Salin tanpa perubahan bagian blok teks yang dimulai dari "2) Jika seorang" dan berakhir pada "Dawud dan at-Tirmnidzi)".

## BLOK TEKS

—————

2) Jika seorang Muslim berada di masjid, lalu
dikumandangkan iqamat untuk shalat fardhu, maka makruh baginya melakukan shalat
tathawwu’.” Tetapi jika dia telah
memulai shalat tathawwu’ sebelum ada
iqamat shalat, kemudian iqamat tersebut dikumandangkan, maka dia harus
menyelesaikan shalat tathawwu’nya secara
ringan, lalu masuk bersama para mushallin
ke dalam shalat fardhu tanpa mengulur-ulur lagi. Hal ini berdasarkan hadits
yang diriwayatkan Abu Hurairah ra. dari Nabi Saw., bahwa beliau bersabda:
“Jika iqamat shalat
dikumandangkan, maka tidak ada shalat kecuali shalat wajib.” (HR. Ahmad,
Muslim, ad-Darimi, Abu Dawud dan at-Tirmnidzi)
Dari Malik bin
Buhainah ra.:
“Bahwa Rasulullah Saw.

—————

## DATA YANG DIBERIKAN
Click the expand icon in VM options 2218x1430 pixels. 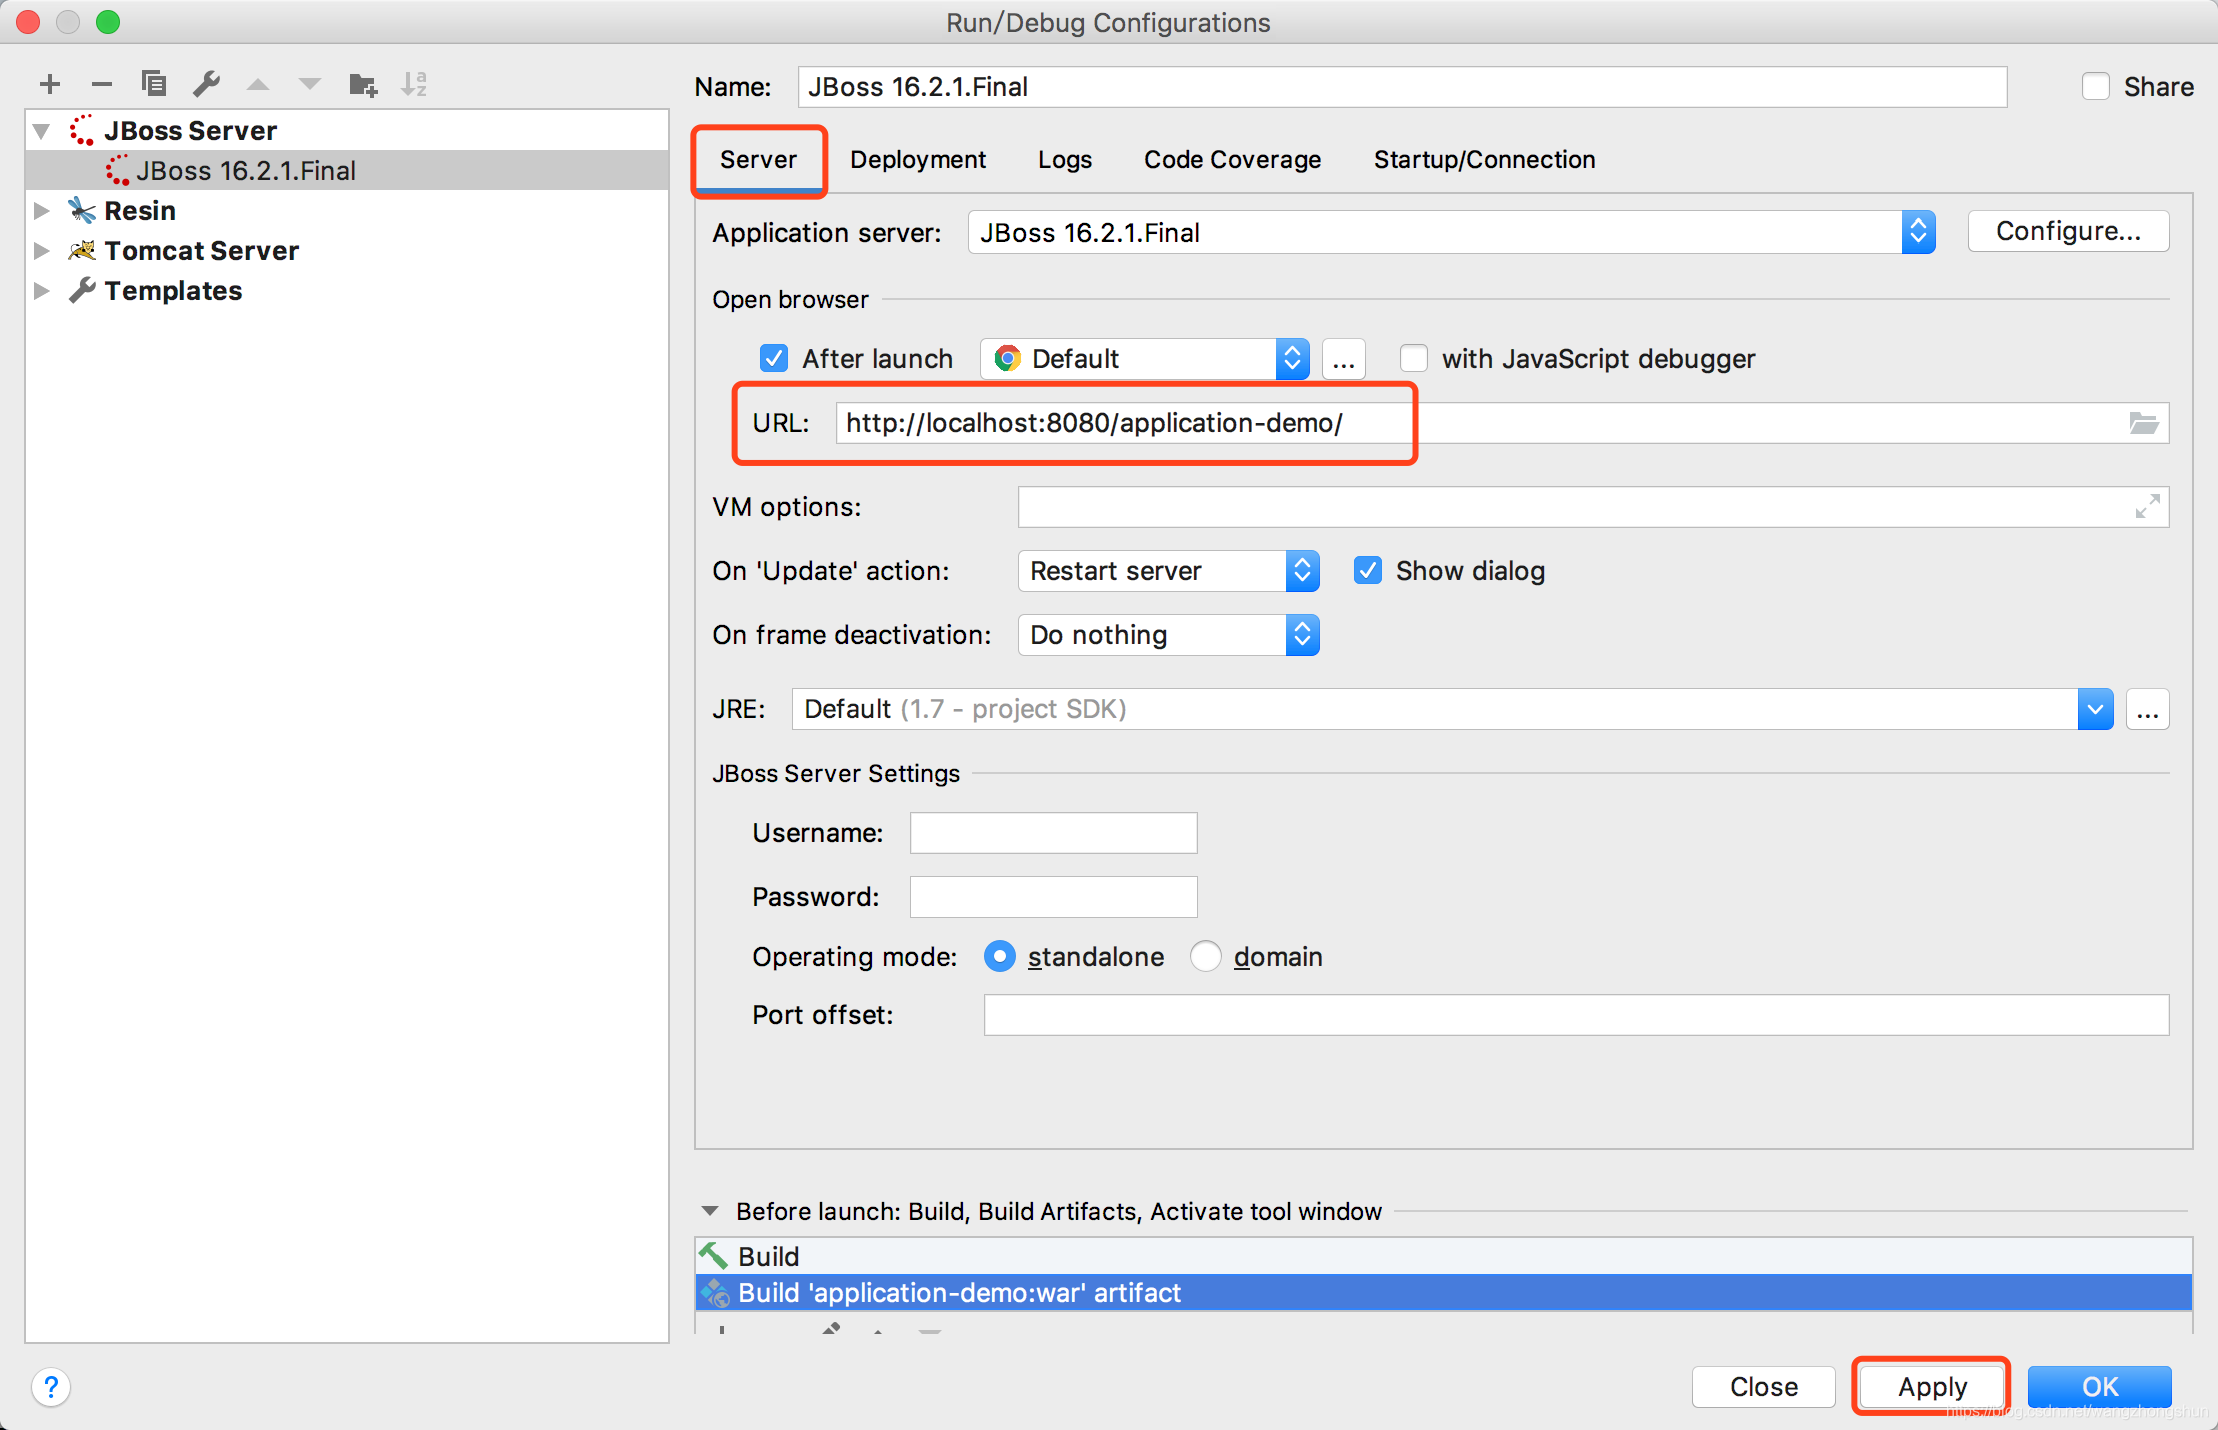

—————

## JAWABAN LATIHAN
2) Jika seorang Muslim berada di masjid, lalu
dikumandangkan iqamat untuk shalat fardhu, maka makruh baginya melakukan shalat
tathawwu’.” Tetapi jika dia telah
memulai shalat tathawwu’ sebelum ada
iqamat shalat, kemudian iqamat tersebut dikumandangkan, maka dia harus
menyelesaikan shalat tathawwu’nya secara
ringan, lalu masuk bersama para mushallin
ke dalam shalat fardhu tanpa mengulur-ulur lagi. Hal ini berdasarkan hadits
yang diriwayatkan Abu Hurairah ra. dari Nabi Saw., bahwa beliau bersabda:
“Jika iqamat shalat
dikumandangkan, maka tidak ada shalat kecuali shalat wajib.” (HR. Ahmad,
Muslim, ad-Darimi, Abu Dawud dan at-Tirmnidzi)